## Exercise:
The expected output is the data below, character for character, without its pictures.
━━ Extracted data ━━
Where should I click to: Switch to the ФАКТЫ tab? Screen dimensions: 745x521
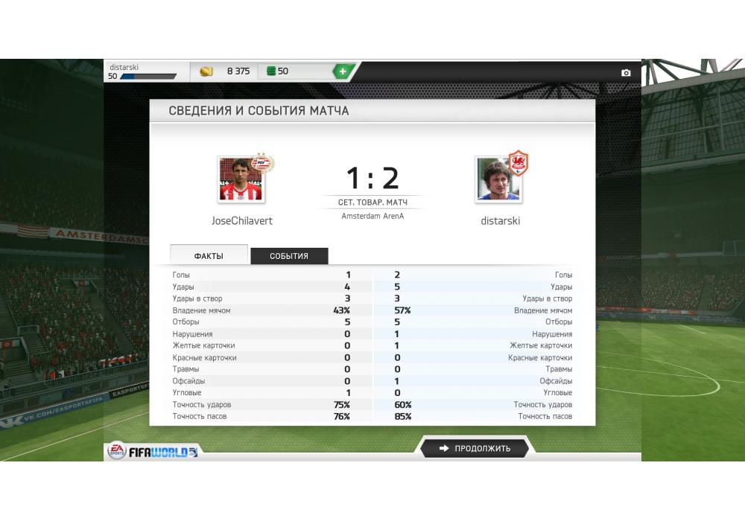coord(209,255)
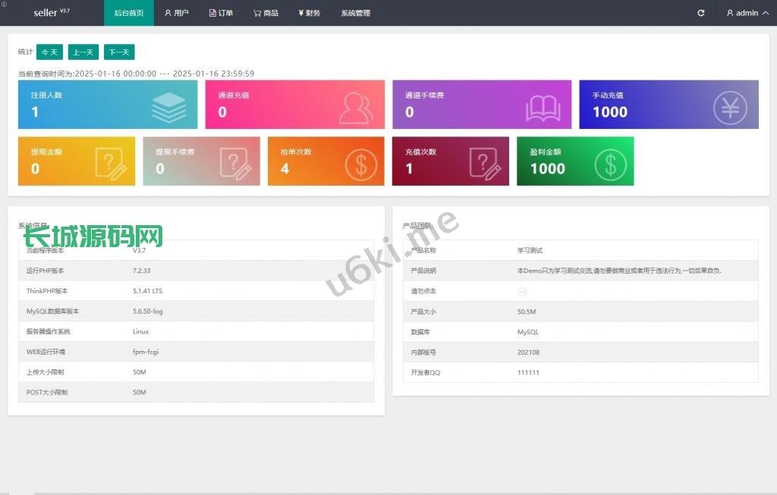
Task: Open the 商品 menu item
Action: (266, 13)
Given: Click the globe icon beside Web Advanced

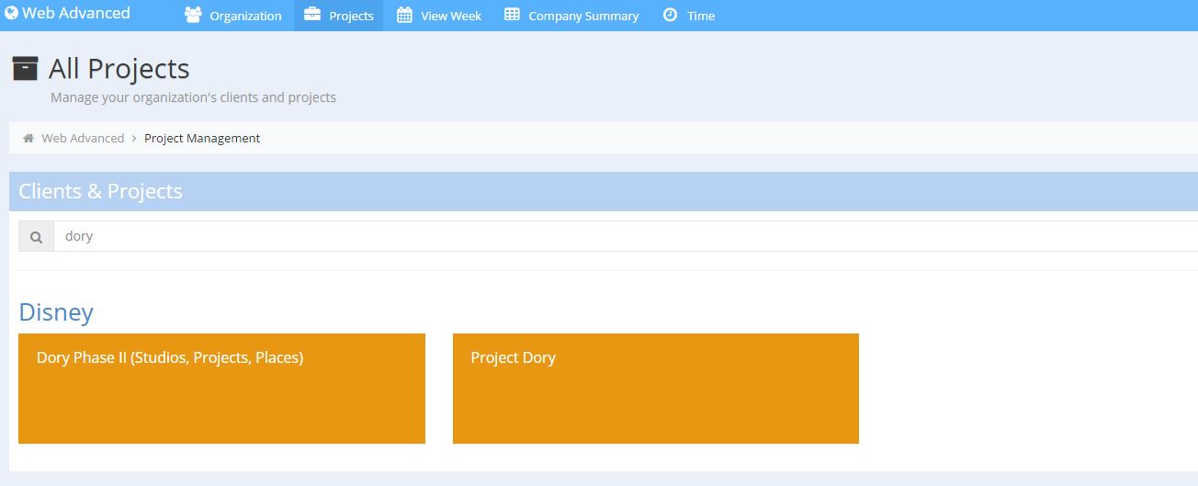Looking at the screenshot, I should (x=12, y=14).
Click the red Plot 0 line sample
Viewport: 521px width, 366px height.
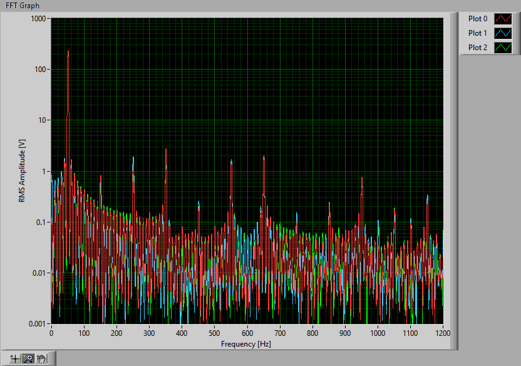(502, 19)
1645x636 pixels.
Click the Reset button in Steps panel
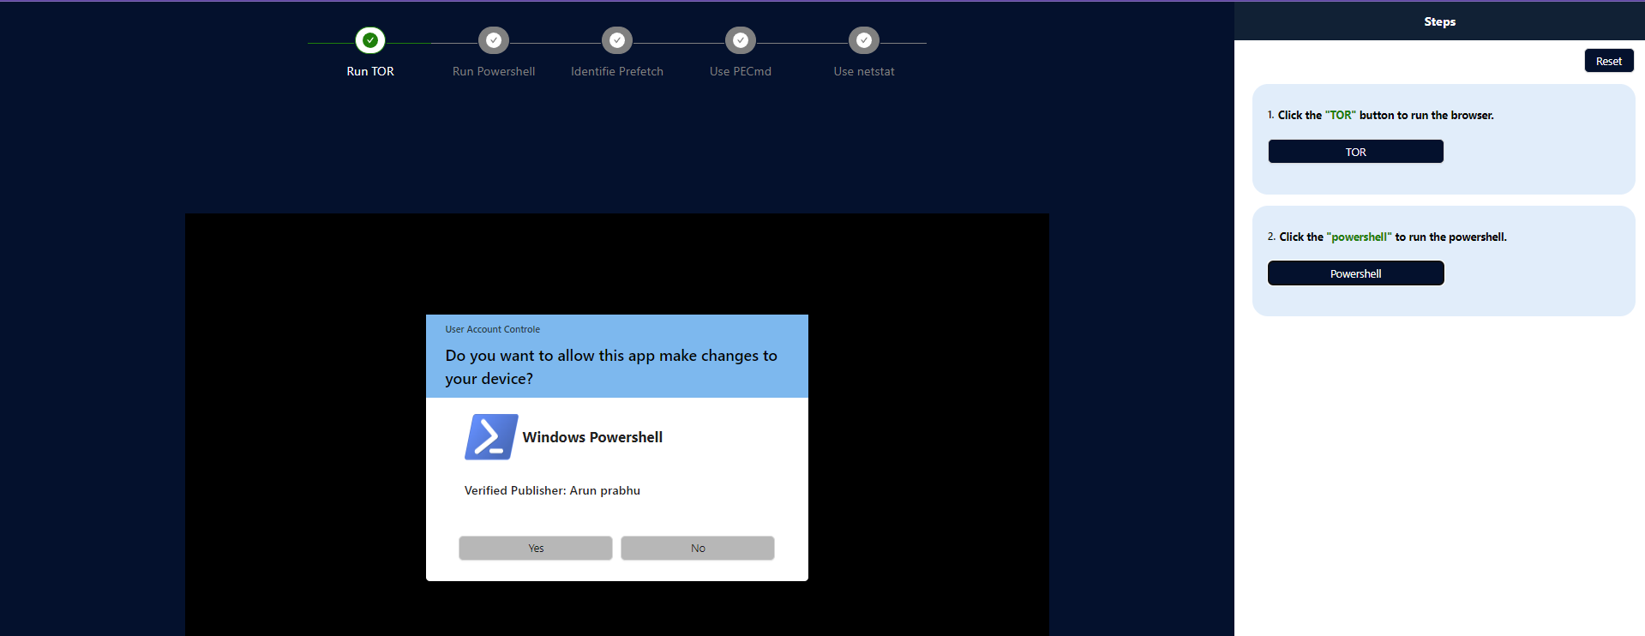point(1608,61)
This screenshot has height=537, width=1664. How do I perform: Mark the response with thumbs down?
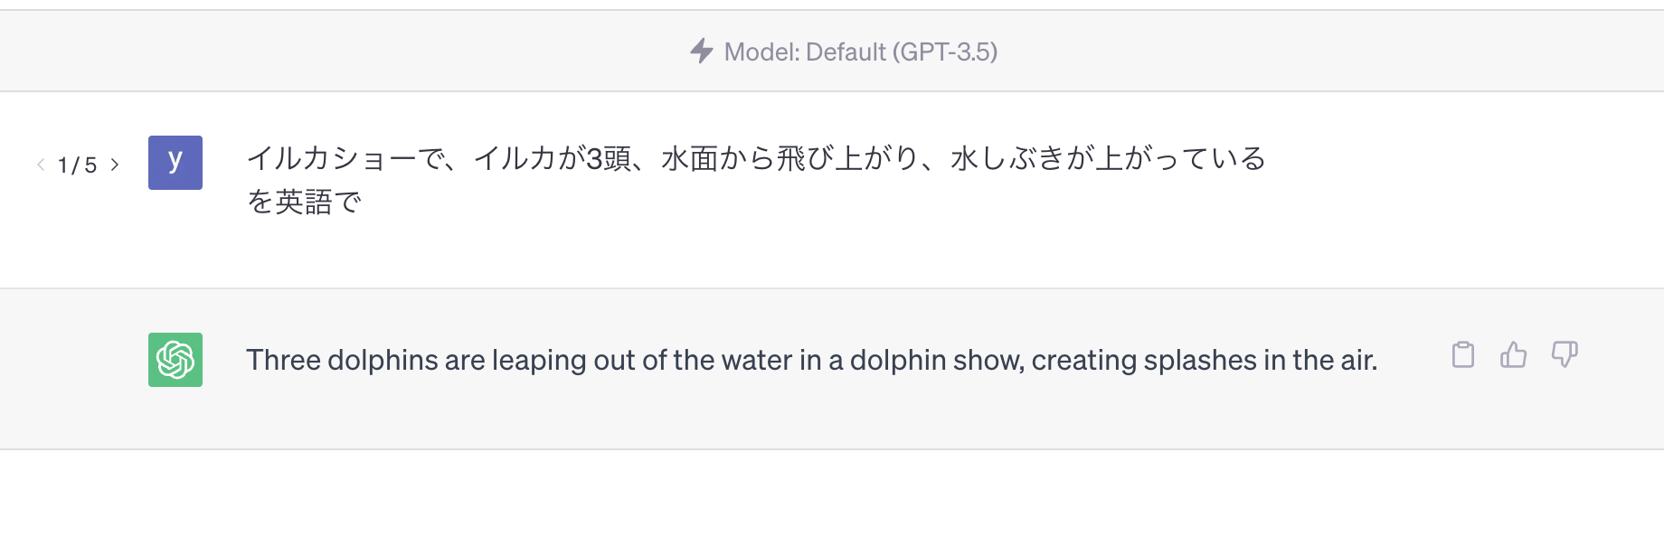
━━━
## Task response:
Where should I click to: Switch to the ФАКТЫ tab? Screen dimensions: 745x521
coord(209,255)
Task: Open the 商品 menu item
Action: (266, 13)
Given: Click the globe icon beside Web Advanced

Looking at the screenshot, I should (x=12, y=14).
Click the red Plot 0 line sample
Viewport: 521px width, 366px height.
(502, 19)
1645x636 pixels.
Click the Reset button in Steps panel
point(1608,61)
This screenshot has height=537, width=1664. How do I perform: Mark the response with thumbs down?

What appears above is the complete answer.